Una noche, entre chelas, confesó que “hacer vida de gringo” era su sueño. Pero, por alguna razón, tenía prohibido entrar a su sueño.
Se deduce que Temoc —a lo Jakob von Gunten—me cuenta únicamente las estampas del desarrollo que, como adolescente, le impregnaron. Son estampas que connotan animales numinosos; rampantes en la hipérbole, pero de recuerdo moralizante. Temoc podría haberse dicho: “Fui a un espacio liminal, todavía por construir, y puse un pie allí.
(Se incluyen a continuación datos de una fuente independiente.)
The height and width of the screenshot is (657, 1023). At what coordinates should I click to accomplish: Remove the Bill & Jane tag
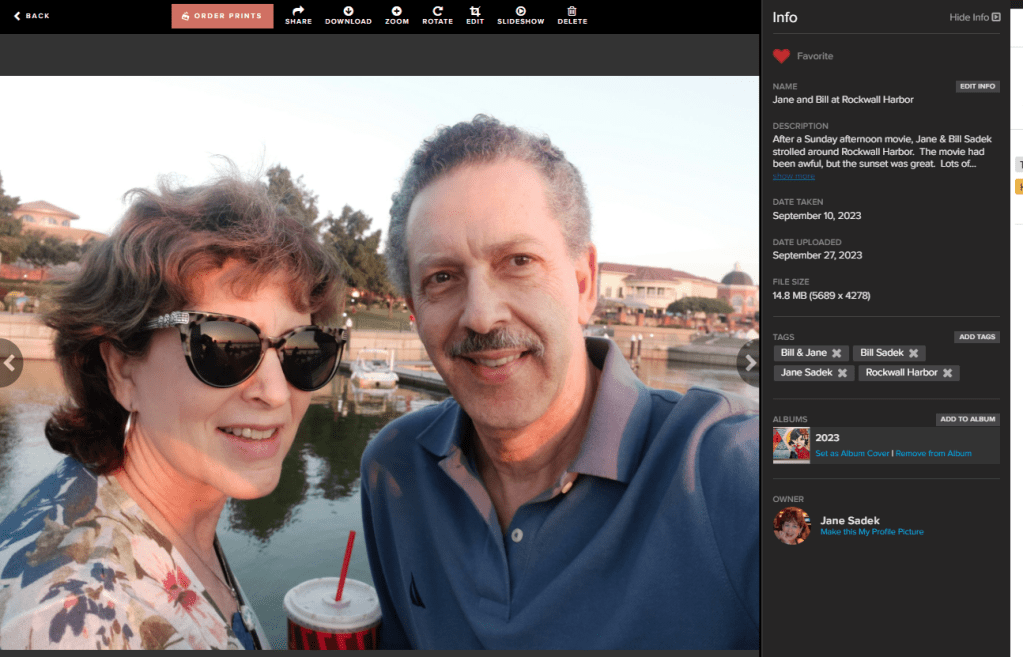pos(836,353)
Pero, yo que puedo ya me voy”.
Tipos así, aunque fuera para sugerir males imperdonables, platicaban. Sin embargo, otros eran retorcidamente callados, como el Gorila. Este enorme cimbrador —quien coloca los armazones que sostienen las estructuras de una obra—, con unos cuernos tatuados en la frente, ni a las meseras les decía “mu”. Señalaba viandas y emitía sonidos guturales, cada vez más fuertes, pero sin articular palabra. Si, por ejemplo, no le traían el número ansiado de tortillas, golpeaba la mesa y pateaba el suelo. Ahí, las meseras más bravas se plantaban:
—Espérate tantito o te quitamos hasta lo que te trajimos, ¡burro!
Por respuesta, el Gorila exhalaba e inhalaba. Si eso tampoco funcionaba, subía la intensidad a un “Ah” casi inaudible… ¡Lo costoso, lo parturiento, de que ese gigante cansado alcanzara un sonido mínimo de homúnculo, de larvita!
Después, silencio.
Y si no le traían justo las tortillas que quería, vuelta a empezar.
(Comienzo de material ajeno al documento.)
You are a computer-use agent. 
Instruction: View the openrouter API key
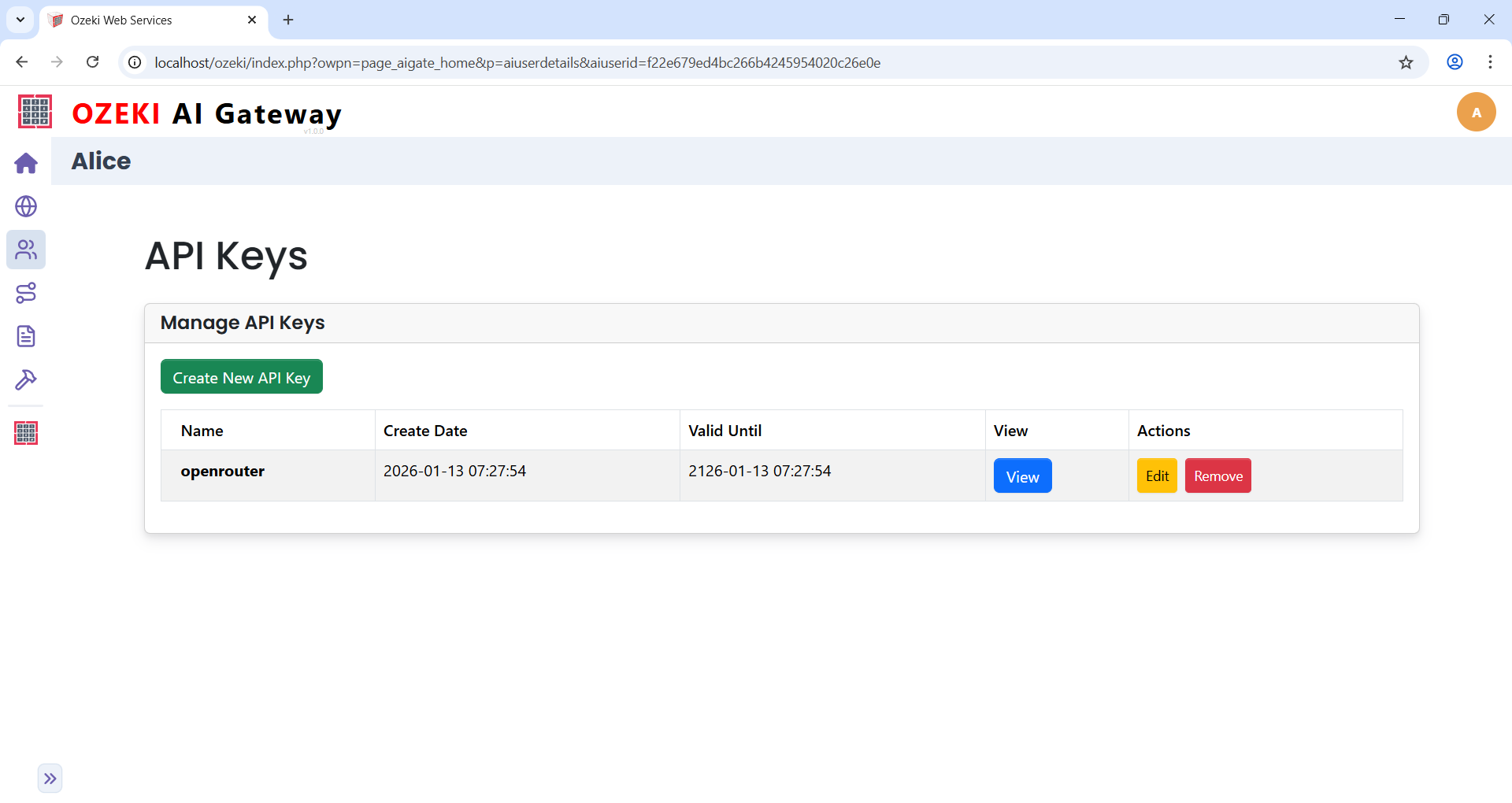coord(1022,476)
Días antes de mudarse del hotel a una casa rentada por el Ingeniero, Temoc se quedó sin marihuana. Preguntó a quién podía comprarle y alguien señaló al Gorila que, quieto, miraba fijamente el suelo. Temoc le reiteró las buenas tardes. Nada, salvo una respiración leve con piquitos de aceleración. ¿Qué hacer? Dejar las perífrasis: “¿Vendes mota?” El Gorila, sin voltear a verlo, sacó una bolsa. “¿Cien pesos?”, preguntó Temoc. Callado y sin dejar de mirar al suelo, el Gorila agarró el billete y se la entregó.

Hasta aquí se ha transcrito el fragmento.